== Work task ==
Write out again the entries from the first line to the line that includes "Given: Click the Free", keeping both of those lines.
*** Begin section ***
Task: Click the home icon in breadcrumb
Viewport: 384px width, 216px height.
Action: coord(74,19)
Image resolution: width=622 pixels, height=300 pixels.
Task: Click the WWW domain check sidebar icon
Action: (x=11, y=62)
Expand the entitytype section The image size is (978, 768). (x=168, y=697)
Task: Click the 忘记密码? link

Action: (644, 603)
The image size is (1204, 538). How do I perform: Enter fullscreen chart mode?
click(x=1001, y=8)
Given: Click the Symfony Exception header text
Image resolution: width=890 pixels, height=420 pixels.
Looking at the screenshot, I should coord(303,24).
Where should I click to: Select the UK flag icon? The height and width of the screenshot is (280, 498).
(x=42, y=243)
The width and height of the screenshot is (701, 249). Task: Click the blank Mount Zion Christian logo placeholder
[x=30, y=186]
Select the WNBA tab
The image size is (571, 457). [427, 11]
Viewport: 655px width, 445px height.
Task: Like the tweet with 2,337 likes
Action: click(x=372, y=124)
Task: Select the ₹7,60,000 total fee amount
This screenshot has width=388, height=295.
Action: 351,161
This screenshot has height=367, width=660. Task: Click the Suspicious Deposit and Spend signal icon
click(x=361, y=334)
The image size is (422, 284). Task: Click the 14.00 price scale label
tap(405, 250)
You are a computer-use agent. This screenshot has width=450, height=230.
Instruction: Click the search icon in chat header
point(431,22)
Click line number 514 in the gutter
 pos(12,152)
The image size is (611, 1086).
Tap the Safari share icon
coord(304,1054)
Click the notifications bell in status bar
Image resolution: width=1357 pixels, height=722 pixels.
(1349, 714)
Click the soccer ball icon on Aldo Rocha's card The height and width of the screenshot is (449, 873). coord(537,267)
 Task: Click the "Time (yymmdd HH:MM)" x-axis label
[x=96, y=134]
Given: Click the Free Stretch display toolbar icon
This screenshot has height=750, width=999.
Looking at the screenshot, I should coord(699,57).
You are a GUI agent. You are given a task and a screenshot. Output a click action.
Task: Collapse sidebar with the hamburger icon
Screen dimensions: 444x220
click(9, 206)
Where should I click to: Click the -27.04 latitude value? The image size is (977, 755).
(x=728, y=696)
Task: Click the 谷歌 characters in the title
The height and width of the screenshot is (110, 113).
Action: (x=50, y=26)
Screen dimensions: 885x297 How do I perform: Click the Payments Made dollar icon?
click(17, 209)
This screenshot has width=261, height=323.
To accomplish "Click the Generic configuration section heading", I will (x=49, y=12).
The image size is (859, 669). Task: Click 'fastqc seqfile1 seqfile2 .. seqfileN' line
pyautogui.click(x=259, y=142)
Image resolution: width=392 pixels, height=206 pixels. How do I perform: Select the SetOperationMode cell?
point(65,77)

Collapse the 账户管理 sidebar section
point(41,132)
*** End section ***
== Finished exercise ==
Task: Click the home icon in breadcrumb
Viewport: 384px width, 216px height.
Action: coord(74,19)
Image resolution: width=622 pixels, height=300 pixels.
Task: Click the WWW domain check sidebar icon
Action: (x=11, y=62)
Expand the entitytype section The image size is (978, 768). (x=168, y=697)
Task: Click the 忘记密码? link

Action: (644, 603)
The image size is (1204, 538). How do I perform: Enter fullscreen chart mode?
click(x=1001, y=8)
Given: Click the Symfony Exception header text
Image resolution: width=890 pixels, height=420 pixels.
Looking at the screenshot, I should coord(303,24).
Where should I click to: Select the UK flag icon? The height and width of the screenshot is (280, 498).
(x=42, y=243)
The width and height of the screenshot is (701, 249). Task: Click the blank Mount Zion Christian logo placeholder
[x=30, y=186]
Select the WNBA tab
The image size is (571, 457). [427, 11]
Viewport: 655px width, 445px height.
Task: Like the tweet with 2,337 likes
Action: click(x=372, y=124)
Task: Select the ₹7,60,000 total fee amount
This screenshot has width=388, height=295.
Action: 351,161
This screenshot has height=367, width=660. Task: Click the Suspicious Deposit and Spend signal icon
click(x=361, y=334)
The image size is (422, 284). Task: Click the 14.00 price scale label
tap(405, 250)
You are a computer-use agent. This screenshot has width=450, height=230.
Instruction: Click the search icon in chat header
point(431,22)
Click line number 514 in the gutter
 pos(12,152)
The image size is (611, 1086).
Tap the Safari share icon
coord(304,1054)
Click the notifications bell in status bar
Image resolution: width=1357 pixels, height=722 pixels.
(1349, 714)
Click the soccer ball icon on Aldo Rocha's card The height and width of the screenshot is (449, 873). coord(537,267)
 Task: Click the "Time (yymmdd HH:MM)" x-axis label
[x=96, y=134]
Given: Click the Free Stretch display toolbar icon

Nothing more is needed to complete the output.